Lembrei de um sonho. Aliás, acabei de tê-lo - escrevo essas palavras na madrugada dos eventos. Nesse sonho eu e minha colega de trabalho estamos explorando a cidade, descobrindo seus limites. E em um determinado momento, saímos, cada um seu barco, da cidade já com o dia escurecendo. Assustados, fizemos o caminho de volta na esperança de não perder o braço do rio por onde saímos e assim voltar para a civilização.

Lembro que havia uma vaga referência. O mastro da bandeira era visível no horizonte, ainda que bem distante. Não nos perdemos. Retornamos e enfim chegamos a estrada que nos levava de volta para a cidade.

Nesse momento o sonho toma novos contornos: resolvemos praticar um furto! Há um depósito bem afastado e quase isolado em um canto e começamos a cogitar a possibilidade de passar a noite e, quem sabe, ficar com algo de interessante que possa haver dentro dele. Até conversamos sobre as ferramentas que poderiam ter dentro e o quanto elas são valiosas.

Arrombei a porta do depósito com facilidade, e até consigo saber a força que imprimi na manobra (acredito que nesse momento eu empurrei o travesseiro para fora da cama). Vasculhamos o depósito e nos espantamos ao descobrir diversas quinquilharias. Era o depósito de uma loja popular, os famosos R$ 1,99. Não havia nada de interessante de fato e passamos todo o período dentro do depósito olhando e olhando para aquelas prateleiras com um naufrago olha para o mar.

Quase amanhecendo, percebo um carro se aproximando da entrada. Resolvo ficar com uma mochila e quando saímos somos surpreendidos pela dona e dois filhos que nos pegam com a boca na botija. Há algum bate-boca, um dos filhos da dona chega a ser mais truculento, mas como prontamente entregamos a nossa única coisa furtada (a mochila), acabam os argumentos e os ânimos voltam a esfriar.

Depois a coisa toda se perde. Eu lembro agora de possuir uma bicicleta que furou o pneu e vou a uma borracharia que fica próxima para consertar. O borracheiro fica surpreso ao descobrir que eu sou o gatuno que estava dentro do depósito.

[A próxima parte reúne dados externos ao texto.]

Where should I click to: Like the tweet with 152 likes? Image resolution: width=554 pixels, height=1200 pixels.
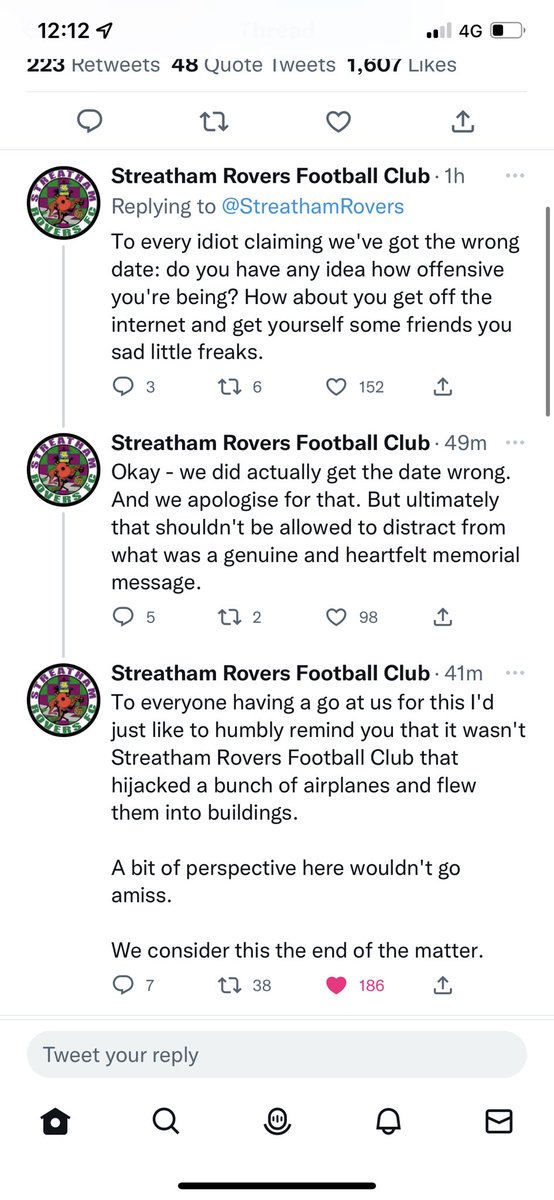click(x=338, y=386)
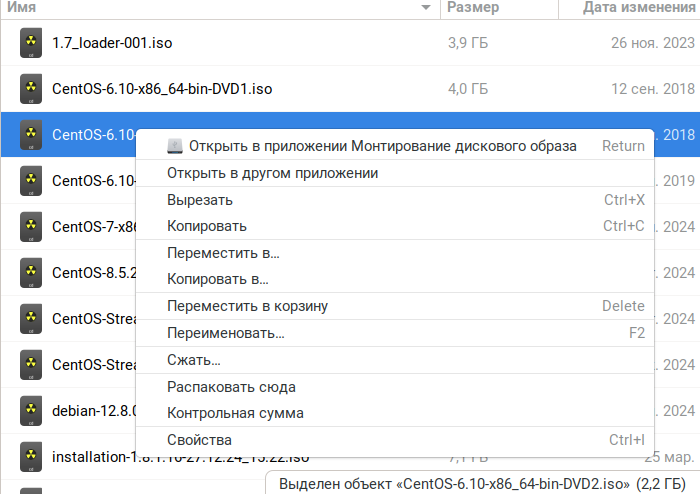Screen dimensions: 700x494
Task: Sort files by Размер column
Action: click(473, 8)
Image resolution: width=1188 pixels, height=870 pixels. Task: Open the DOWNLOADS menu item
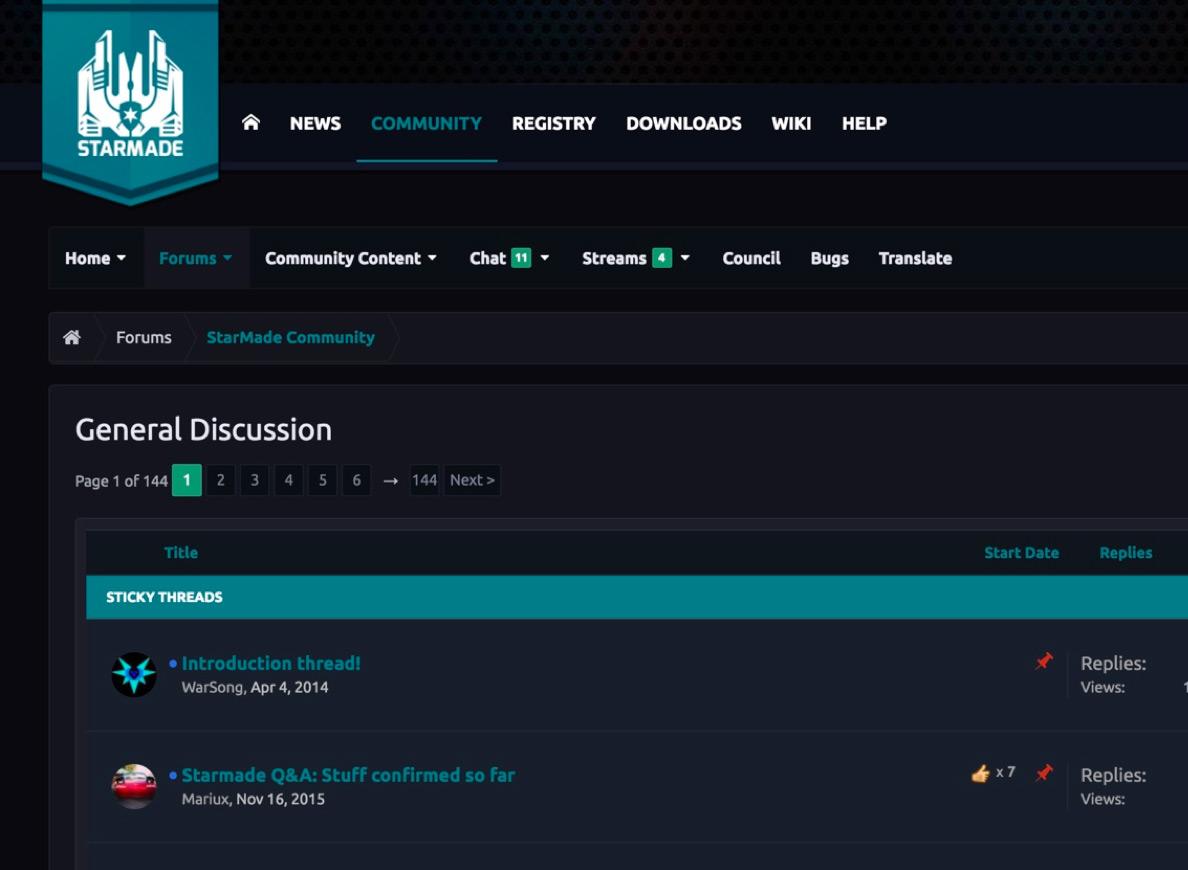click(683, 123)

Como uma banana split, que é vendida pelo próprio borracheiro que me vende um pneu novo e cobra pelo conserto. 

Depois de algum mal-estar os dois (um dos filhos e o borracheiro) ficam me encarando e ainda uma ameaça da dona do depósito com algo do tipo: o seu rosto eu não vou esquecer. E eu lembro de responder: você vai se surpreender. Um blefe, claro.

O sonho termina com minha colega preocupada com o que vai dizer em suas orações na segunda, e eu questiono por que ela não vai orar naquela mesma noite.

Termino meu sonho, essa louca viagem, pensando que nunca vou ser reconhecido por dois motivos, primeiro por aquele lugar ser distante e ninguém ter lembrado de tirar uma única foto minha; segundo, o que eu fiz em sonhos, não se reflete na minha vida pessoal...


Enfim, não há muito o que extrair dessa sequência improvável de eventos. Nem mesmo das minhas ações ou sentimentos dentro desse lúdico evento. Apenas reflito o porquê de uma coisa dessas ficar tão fixa na minha memória a ponto de me lembrar de partes inteiras com muita nitidez.

Ou ainda, por que eu já no final com a consciência de estar sonhando, acordar tranquilo sabendo que não haveria consequências?

Não sei dizer ao certo, mas isso me remete a um momento de um livro lido recente (no momento que escrevo) que posso resumir como: Dance conforme a música. E talvez isso se aplique ao meu sonho.

Dentro dele posso ir de explorador dos limites da minha própria cidade a um gatuno curioso em questão de minutos. A possibilidade de explorar o inimaginável é tão atraente como a própria certeza da impunidade no mundo real. Acho que isso é que me atrai nos videogames, no livros e nos filmes: a certeza de experimentar diferentes vivências, ter uma aventura na ponta dos dedos e saber que ao final vou estar de volta para mim mesmo encarando somente o peso da realidade de minhas escolhas.